Most West Norfolk homes do not meet energy efficiency targets
More than two thirds of homes in West Norfolk fail to meet long-term energy efficiency targets, according to data analysed by the BBC.
Of the 51,234 properties with an Energy Performance Certificate (EPC) in the borough, 34,738 of them fall below C-grade.
An EPC provides a grade between A and G for how efficient a property is. An A grade indicates lower energy costs and better insulative measures. A grade G is at the other end of the scale, with C just above average.
In West Norfolk, 68 per cent of homes fall below that C-grade – meaning householders spend more on energy bills and pump tonnes more CO2 into the atmosphere than necessary.
This reflects the national picture, with almost two thirds of all households that hold an EPC across the UK falling below a C-grade.
The Government had set a target of making all homes in England and Wales the equivalent of a C-grade by 2035, but critics say moves towards achieving that “have fallen off a cliff”.

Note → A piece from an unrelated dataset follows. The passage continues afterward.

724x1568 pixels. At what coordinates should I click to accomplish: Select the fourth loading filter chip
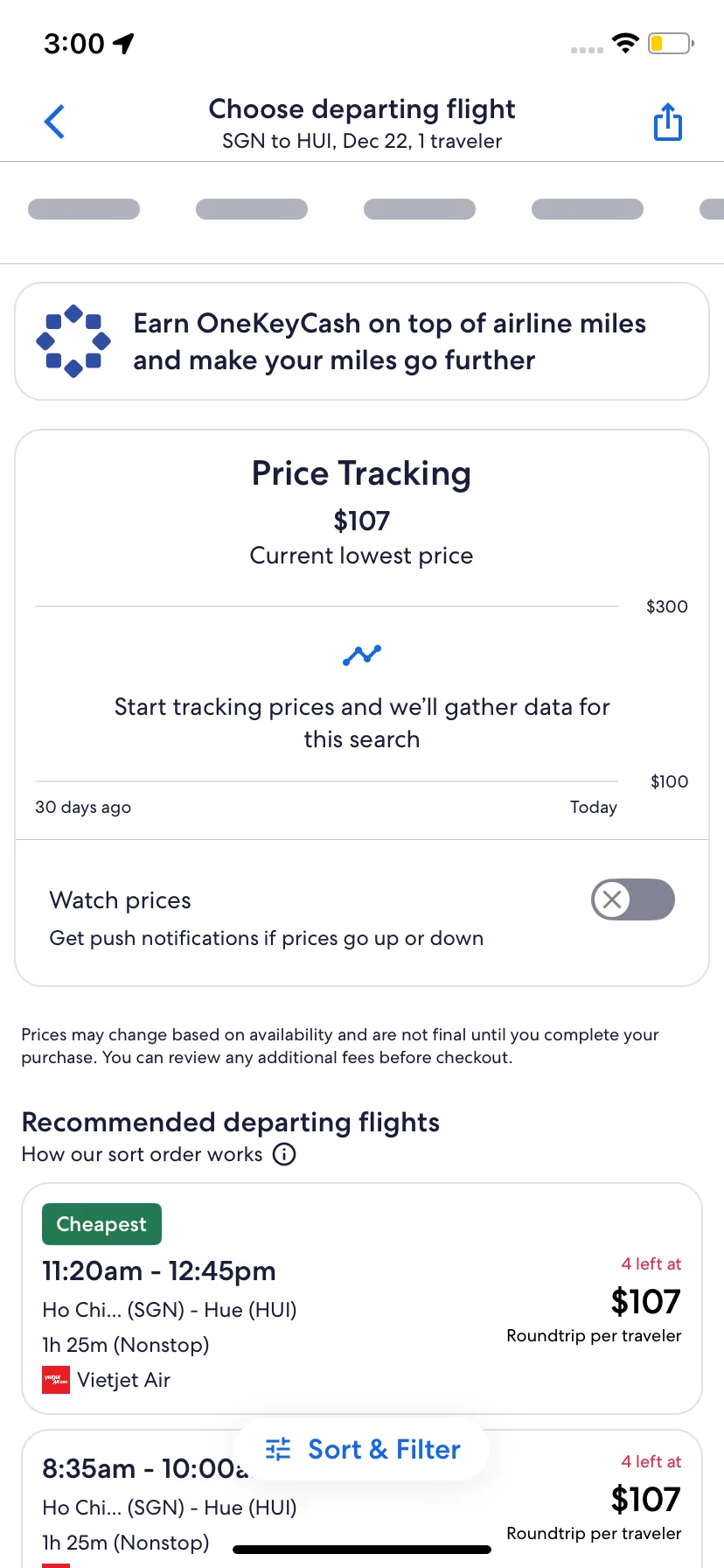[x=588, y=209]

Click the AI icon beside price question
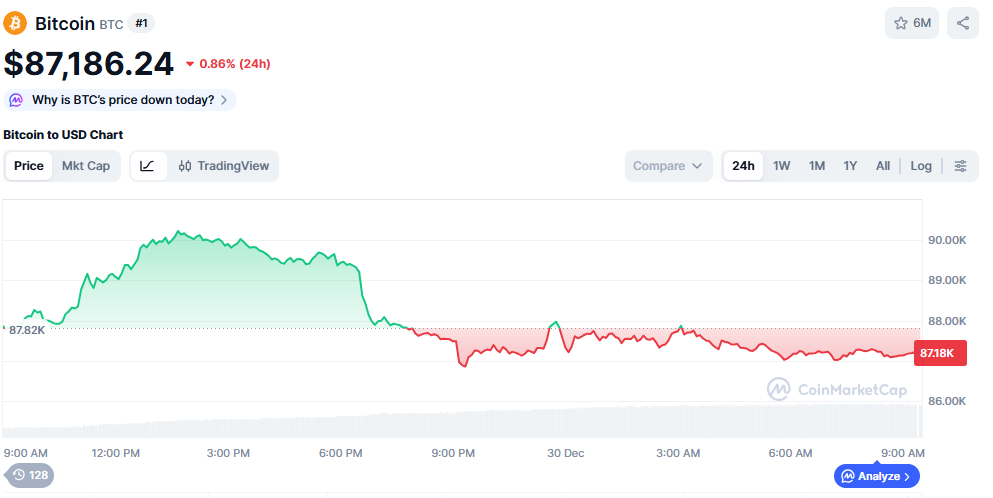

Jenny Hill, team leader for buildings and international action, Committee on Climate Change said: “We need to implement a huge efficiency drive and switch away from a dependence on fossil fuels.
“There are 29 million homes, all of those need to retrofit energy efficiency measures and better forms of heating, and as we are looking to achieve this by 2050, that implies upgrading a million homes a year, but the current rate is 10 times less than that.”
According to the analysis by the BBC’s Shared Data Unit, the average estimated annual cost savings for heating, lighting and water bills in West Norfolk, if properties underwent all possible improvements, works out to £312.34. The average annual CO2 emissions per house in the borough is 5.23 tonnes.
The data also shows how West Norfolk stacks up against its neighbours in the county.
In Breckland, 63 per cent of homes are rated D to G, where there is an average of 4.74 tonnes of CO2 emissions per house per year. The potential annual savings in the district work out to £267.49 per year.
Meanwhile in North Norfolk, 73 per cent of homes are below a C-grade, with an average of 5.50 tonnes of CO2 emissions per house per year. The potential annual savings here are £339.73 annually.
Dr Tim Forman, a research academic at the University of Cambridge’s Centre for Sustainable Development, said now only a national project, of a scale not seen since World War Two, would be enough to help Great Britain meet its 2050 net zero carbon target, which was signed into law in June 2019.
Dr Forman said: “We need to throw everything we have at it [energy efficiency]. There’s a desperate need to do something, not in 10-15 years, but now.”